The token included in the password-reset link is necessarily comprised of two pieces of information:
- It needs to hold the information that it grants permission to reset the password.
- It needs to contain a reference or somehow be associated to the user account for which this permission is valid.
Now, how the second aspect, i.e. the "reference to the user account", is conveyed by the token actually makes a difference to whether it matters that a user is automatically logged in after password-reset or not.
Let's assume the attacker somehow intercepted the e-mail that contains the password-reset link.
If the token does not reveal any information about the associated user account, more precisely the username, and the system does not auto-login after password reset, then the attacker that has the link can only reset the password with this link but cannot gain further access to the system since the username is still not known to him/her.
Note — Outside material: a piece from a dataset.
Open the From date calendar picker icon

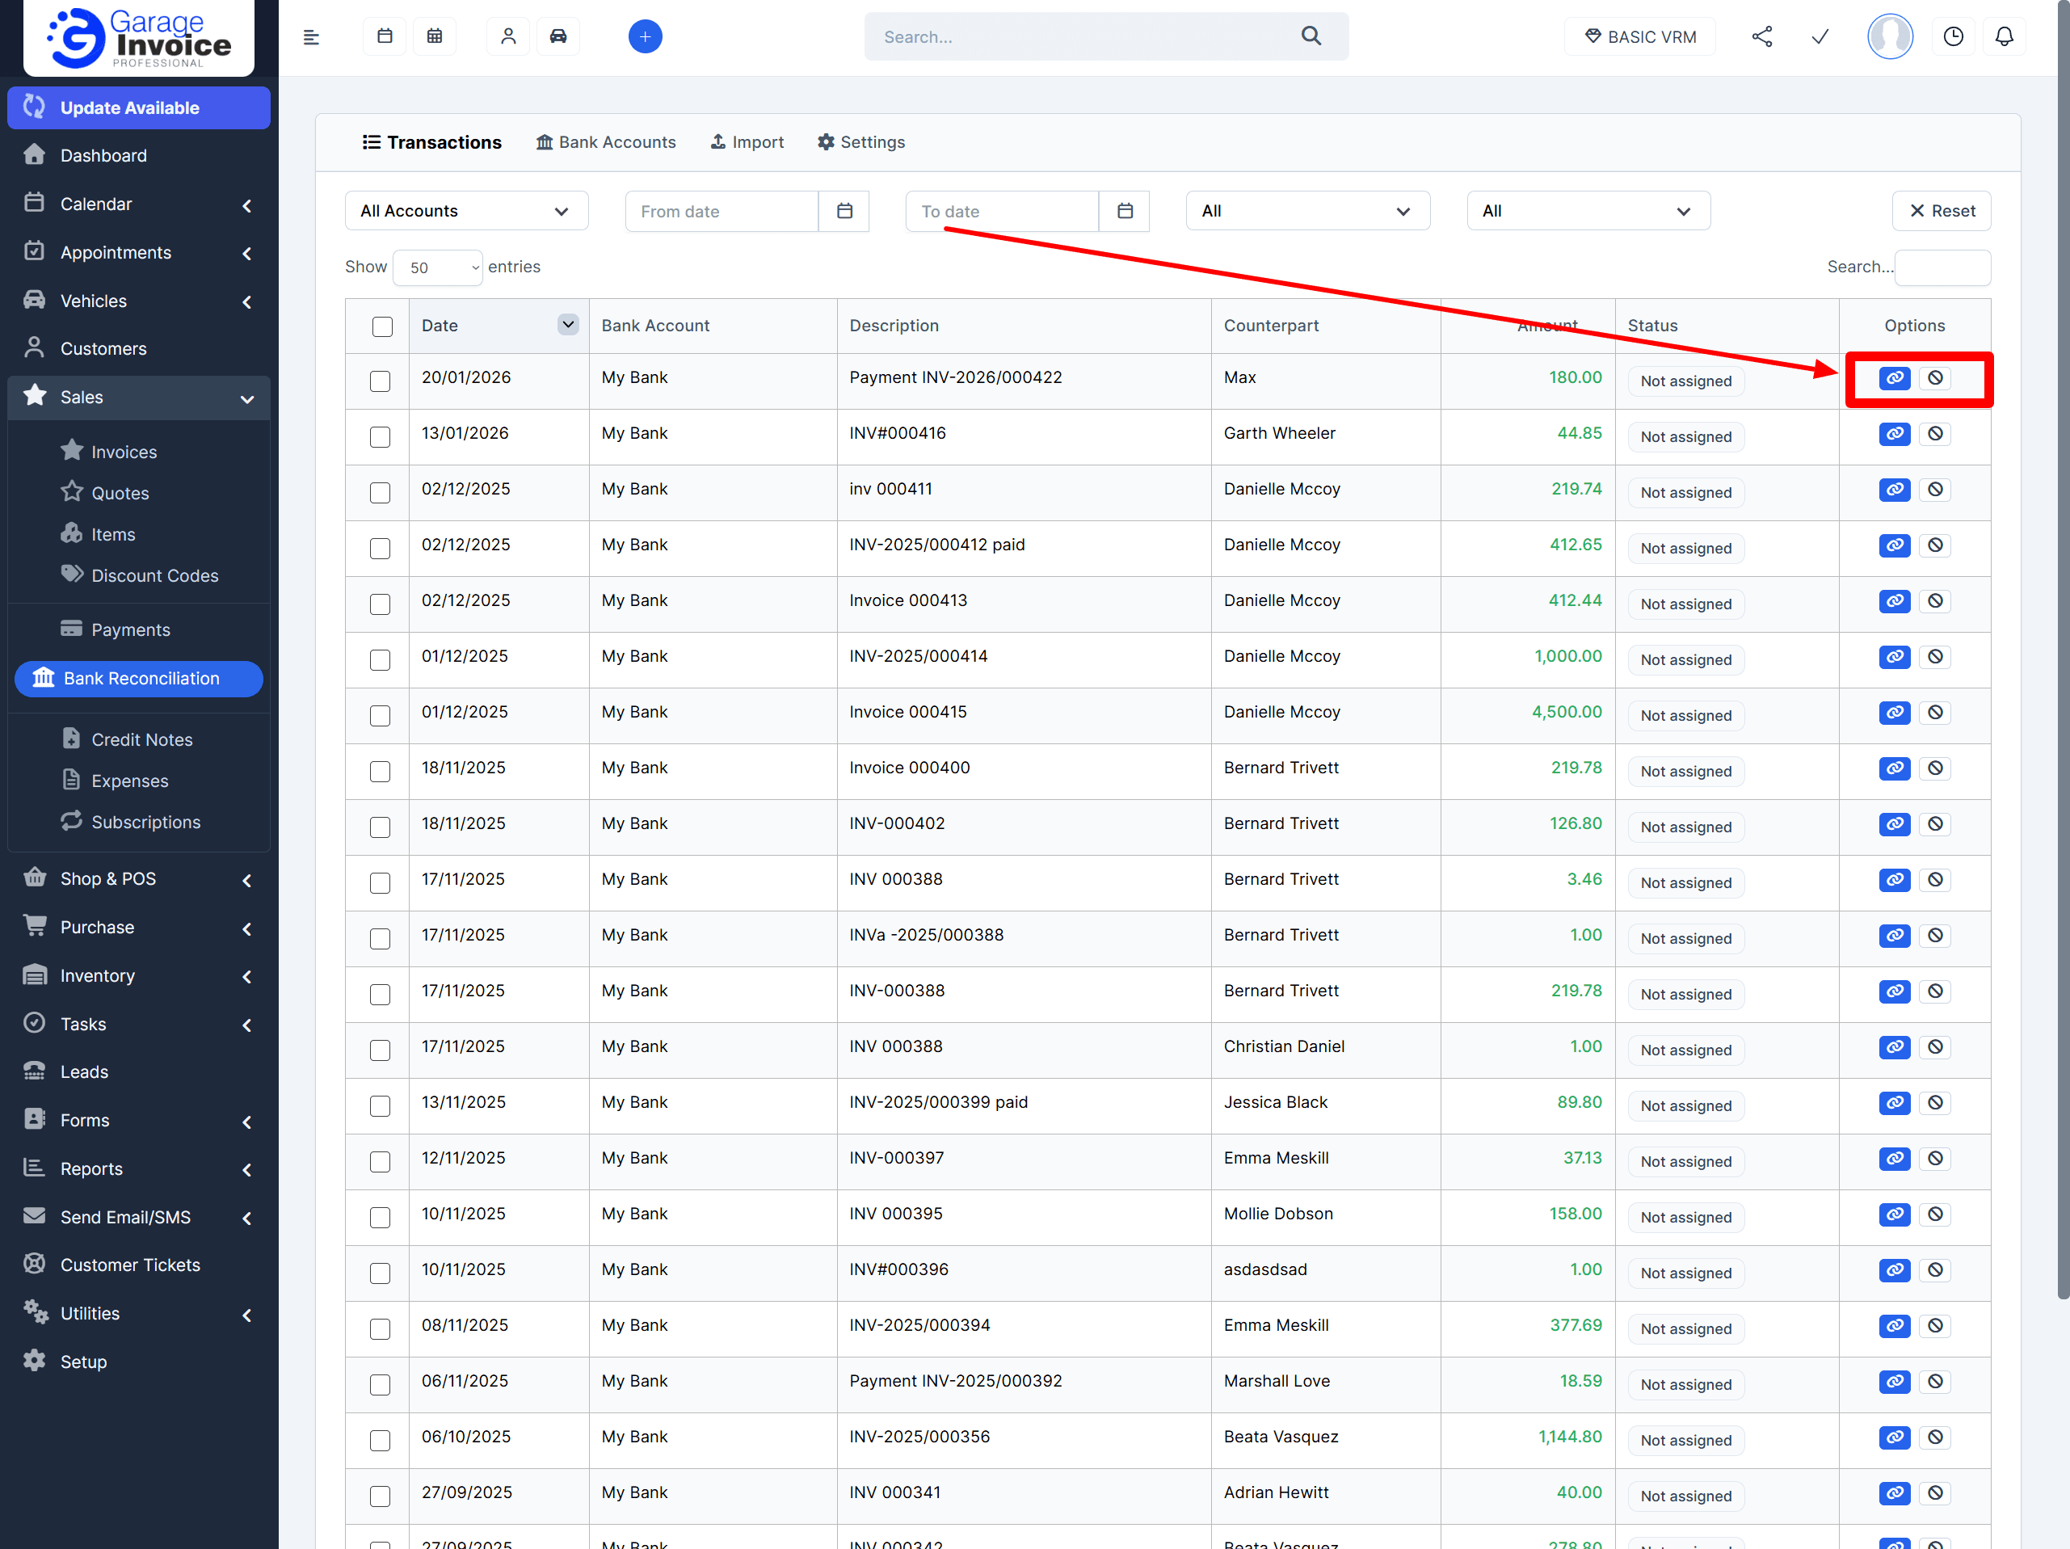click(844, 212)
After resetting the password, the attacker is redirected to the login page where he/she has to enter the username which he cannot infer from just the link he/she stole – so the only damage being done here is the password being changed but no sensitive data was accessed.
In contrast, if the token contains a reference to the user account in form of a username that can be extracted by the attacker then indeed it does not matter if the system does an auto-login after password reset or not because then the attacker already knew the username (inferring it from the link) with which he/she can potentially login and gain access to the system sensitive data.